Giving Compass' Take:

• Lee Whitmore explains why music education needs to be culturally and socially relevant to students in order to be effective. 

• How can funders help teachers alter their curriculum to better serve students? 

• Learn about the value of music education


We’ve become very well-grounded in traditional education theory, techniques and subject matters. But being culturally responsive means teaching music where kids are, and with what interests them. It means using songs by Bebe Rexha or Wiz Khalifa before an American folk song. It means teaching kids to play a synthesizer, electric guitar or drum kit, not just a violin or recorder.

Being culturally responsive means having students write and record the music they practice, not just playing it on stage at a holiday or end-of-year concert.

In Nashville, Tennessee, I recently got to see some examples of culturally responsive school music programming in the Metro Nashville Public School District. Nashville is known as the “Music City,” and its “Music Makes Us” public-private partnership works to deliver music to all of the city’s public school students. I was there in my capacity as executive director of the GRAMMY Music Education Coalition, which advocates for and invests in universal music education participation in the United States.

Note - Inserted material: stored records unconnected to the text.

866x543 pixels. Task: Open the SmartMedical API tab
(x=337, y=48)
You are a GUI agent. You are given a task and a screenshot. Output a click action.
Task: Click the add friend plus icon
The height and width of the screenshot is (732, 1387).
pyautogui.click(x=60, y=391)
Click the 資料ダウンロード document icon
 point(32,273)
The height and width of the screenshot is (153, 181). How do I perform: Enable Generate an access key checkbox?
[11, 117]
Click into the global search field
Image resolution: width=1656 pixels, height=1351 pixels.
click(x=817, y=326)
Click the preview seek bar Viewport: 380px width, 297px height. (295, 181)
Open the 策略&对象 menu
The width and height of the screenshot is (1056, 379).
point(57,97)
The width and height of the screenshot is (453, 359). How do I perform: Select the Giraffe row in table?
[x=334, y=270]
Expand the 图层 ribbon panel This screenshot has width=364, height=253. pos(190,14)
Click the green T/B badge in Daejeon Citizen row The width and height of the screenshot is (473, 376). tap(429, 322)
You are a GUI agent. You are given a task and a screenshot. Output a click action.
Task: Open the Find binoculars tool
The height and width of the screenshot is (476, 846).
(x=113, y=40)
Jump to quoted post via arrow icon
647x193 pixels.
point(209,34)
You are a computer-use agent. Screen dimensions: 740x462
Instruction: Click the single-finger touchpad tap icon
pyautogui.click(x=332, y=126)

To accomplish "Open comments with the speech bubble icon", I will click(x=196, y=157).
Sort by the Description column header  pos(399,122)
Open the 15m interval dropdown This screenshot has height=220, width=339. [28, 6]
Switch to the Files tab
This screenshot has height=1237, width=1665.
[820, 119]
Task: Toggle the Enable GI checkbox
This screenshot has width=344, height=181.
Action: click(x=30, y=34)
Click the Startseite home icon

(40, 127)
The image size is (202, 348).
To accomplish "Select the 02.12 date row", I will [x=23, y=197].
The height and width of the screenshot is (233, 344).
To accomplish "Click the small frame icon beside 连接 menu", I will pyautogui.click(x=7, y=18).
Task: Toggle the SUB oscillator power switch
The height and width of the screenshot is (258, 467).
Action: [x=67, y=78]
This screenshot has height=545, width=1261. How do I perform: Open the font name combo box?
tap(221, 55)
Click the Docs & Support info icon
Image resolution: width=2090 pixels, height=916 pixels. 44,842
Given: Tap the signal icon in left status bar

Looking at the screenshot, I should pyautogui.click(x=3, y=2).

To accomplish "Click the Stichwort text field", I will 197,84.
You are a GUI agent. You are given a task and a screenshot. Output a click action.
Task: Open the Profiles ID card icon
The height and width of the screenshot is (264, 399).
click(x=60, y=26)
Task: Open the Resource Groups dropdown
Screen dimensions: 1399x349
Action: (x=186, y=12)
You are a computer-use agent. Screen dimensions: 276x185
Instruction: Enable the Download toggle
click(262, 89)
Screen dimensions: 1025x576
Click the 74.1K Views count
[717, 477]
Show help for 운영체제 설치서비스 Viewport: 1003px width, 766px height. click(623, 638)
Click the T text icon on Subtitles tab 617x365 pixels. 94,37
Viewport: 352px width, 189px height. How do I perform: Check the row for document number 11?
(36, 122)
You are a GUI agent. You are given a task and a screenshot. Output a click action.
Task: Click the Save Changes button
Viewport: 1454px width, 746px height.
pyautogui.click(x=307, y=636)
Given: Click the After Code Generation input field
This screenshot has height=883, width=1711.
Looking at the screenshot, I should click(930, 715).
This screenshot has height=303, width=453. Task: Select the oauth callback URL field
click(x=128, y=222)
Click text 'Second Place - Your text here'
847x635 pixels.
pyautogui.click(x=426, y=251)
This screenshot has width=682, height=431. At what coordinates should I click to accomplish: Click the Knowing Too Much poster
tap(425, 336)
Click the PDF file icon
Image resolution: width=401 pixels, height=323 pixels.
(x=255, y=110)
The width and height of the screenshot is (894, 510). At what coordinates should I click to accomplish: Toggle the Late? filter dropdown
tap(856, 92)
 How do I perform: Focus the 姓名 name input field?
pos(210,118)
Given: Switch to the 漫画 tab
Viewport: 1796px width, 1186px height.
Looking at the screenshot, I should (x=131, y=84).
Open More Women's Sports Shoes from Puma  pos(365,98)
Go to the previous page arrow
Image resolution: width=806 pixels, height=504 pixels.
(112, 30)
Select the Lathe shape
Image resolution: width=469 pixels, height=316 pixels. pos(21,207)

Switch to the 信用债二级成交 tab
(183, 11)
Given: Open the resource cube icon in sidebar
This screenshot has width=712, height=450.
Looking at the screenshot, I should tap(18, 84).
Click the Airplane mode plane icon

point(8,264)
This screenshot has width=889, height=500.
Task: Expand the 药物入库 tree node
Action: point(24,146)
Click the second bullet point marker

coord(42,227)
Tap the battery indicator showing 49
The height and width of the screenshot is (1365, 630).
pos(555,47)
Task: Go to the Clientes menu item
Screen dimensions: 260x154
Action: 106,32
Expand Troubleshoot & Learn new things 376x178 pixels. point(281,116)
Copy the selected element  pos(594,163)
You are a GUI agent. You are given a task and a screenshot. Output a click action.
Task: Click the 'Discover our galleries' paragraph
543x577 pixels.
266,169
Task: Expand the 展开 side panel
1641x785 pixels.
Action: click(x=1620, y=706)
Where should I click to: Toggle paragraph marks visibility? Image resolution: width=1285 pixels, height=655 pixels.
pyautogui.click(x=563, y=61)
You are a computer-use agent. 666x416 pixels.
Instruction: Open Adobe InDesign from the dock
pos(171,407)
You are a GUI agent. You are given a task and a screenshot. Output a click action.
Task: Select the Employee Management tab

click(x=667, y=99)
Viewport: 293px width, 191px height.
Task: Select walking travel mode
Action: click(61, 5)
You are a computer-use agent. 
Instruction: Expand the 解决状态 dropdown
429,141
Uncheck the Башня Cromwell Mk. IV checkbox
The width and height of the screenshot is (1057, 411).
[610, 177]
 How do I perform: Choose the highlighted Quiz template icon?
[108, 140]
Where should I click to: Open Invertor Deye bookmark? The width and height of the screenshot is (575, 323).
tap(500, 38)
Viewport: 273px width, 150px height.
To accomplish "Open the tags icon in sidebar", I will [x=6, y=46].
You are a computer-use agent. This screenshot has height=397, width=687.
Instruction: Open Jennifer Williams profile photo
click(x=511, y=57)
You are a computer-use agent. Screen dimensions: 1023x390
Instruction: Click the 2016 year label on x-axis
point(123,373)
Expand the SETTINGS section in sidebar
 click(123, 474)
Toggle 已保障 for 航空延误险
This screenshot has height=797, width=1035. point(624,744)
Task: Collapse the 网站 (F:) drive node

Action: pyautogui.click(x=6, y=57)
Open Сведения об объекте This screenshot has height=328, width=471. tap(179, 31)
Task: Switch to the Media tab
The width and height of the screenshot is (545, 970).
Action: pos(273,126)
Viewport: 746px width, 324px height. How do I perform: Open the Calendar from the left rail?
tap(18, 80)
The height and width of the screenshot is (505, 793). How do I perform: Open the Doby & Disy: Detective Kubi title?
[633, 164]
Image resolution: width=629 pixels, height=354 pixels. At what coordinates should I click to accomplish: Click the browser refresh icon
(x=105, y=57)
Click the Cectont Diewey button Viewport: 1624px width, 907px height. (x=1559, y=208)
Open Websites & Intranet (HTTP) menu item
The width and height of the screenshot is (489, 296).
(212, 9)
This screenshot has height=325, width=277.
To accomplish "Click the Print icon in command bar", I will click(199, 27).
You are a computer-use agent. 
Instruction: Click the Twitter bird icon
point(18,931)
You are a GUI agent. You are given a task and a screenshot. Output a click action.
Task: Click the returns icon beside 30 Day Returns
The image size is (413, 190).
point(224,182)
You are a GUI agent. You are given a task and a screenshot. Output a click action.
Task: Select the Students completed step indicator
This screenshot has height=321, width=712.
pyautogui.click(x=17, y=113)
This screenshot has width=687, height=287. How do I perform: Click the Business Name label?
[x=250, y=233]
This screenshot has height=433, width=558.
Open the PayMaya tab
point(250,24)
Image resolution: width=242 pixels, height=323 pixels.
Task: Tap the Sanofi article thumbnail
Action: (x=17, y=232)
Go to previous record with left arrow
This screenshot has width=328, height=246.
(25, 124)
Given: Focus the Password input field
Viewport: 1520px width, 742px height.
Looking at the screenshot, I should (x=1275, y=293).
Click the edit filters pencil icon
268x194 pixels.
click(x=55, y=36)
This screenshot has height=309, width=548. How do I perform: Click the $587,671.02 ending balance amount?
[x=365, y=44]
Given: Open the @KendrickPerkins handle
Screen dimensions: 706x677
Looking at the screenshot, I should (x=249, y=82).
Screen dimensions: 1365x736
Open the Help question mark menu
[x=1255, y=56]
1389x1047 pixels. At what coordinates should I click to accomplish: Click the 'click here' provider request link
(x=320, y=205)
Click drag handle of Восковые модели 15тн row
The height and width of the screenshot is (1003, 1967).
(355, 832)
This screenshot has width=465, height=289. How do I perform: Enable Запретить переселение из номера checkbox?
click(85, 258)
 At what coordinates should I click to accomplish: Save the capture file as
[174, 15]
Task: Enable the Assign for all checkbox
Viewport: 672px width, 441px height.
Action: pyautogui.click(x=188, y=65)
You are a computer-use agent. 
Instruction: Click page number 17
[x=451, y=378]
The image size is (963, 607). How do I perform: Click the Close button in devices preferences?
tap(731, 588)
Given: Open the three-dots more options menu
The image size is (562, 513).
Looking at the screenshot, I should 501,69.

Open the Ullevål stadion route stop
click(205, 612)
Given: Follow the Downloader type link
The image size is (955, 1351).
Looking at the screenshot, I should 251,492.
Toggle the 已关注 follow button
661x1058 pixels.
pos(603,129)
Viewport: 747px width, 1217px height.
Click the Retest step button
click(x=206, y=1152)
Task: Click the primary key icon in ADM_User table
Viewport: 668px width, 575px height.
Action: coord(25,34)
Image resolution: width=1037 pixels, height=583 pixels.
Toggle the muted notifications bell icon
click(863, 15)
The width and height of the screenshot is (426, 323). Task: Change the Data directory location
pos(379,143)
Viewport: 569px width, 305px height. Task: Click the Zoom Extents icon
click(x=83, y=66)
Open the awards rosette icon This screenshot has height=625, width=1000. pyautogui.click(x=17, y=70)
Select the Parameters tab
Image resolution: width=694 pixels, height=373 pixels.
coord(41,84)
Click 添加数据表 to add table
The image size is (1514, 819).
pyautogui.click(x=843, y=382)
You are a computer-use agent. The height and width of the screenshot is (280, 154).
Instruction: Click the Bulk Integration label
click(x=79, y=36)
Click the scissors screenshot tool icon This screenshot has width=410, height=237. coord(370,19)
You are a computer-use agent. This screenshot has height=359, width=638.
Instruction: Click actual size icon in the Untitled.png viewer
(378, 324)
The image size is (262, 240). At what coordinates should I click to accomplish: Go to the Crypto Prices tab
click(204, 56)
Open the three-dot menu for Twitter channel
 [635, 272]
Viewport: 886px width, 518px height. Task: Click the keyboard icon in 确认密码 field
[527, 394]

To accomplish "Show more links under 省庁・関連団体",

Successful, research-based formulas demonstrate that students who have access to quality music education in schools want to be there every day. Their academic, as well as their social and emotional, outcomes improve and their lives are more fulfilling. But to thread that needle, arts programs and their teachers — there are more than 100,000 music educators employed by U.S. schools — need to be ready to offer a combination of the basics with contemporary and culturally responsive approaches to music that draw in and engage all students.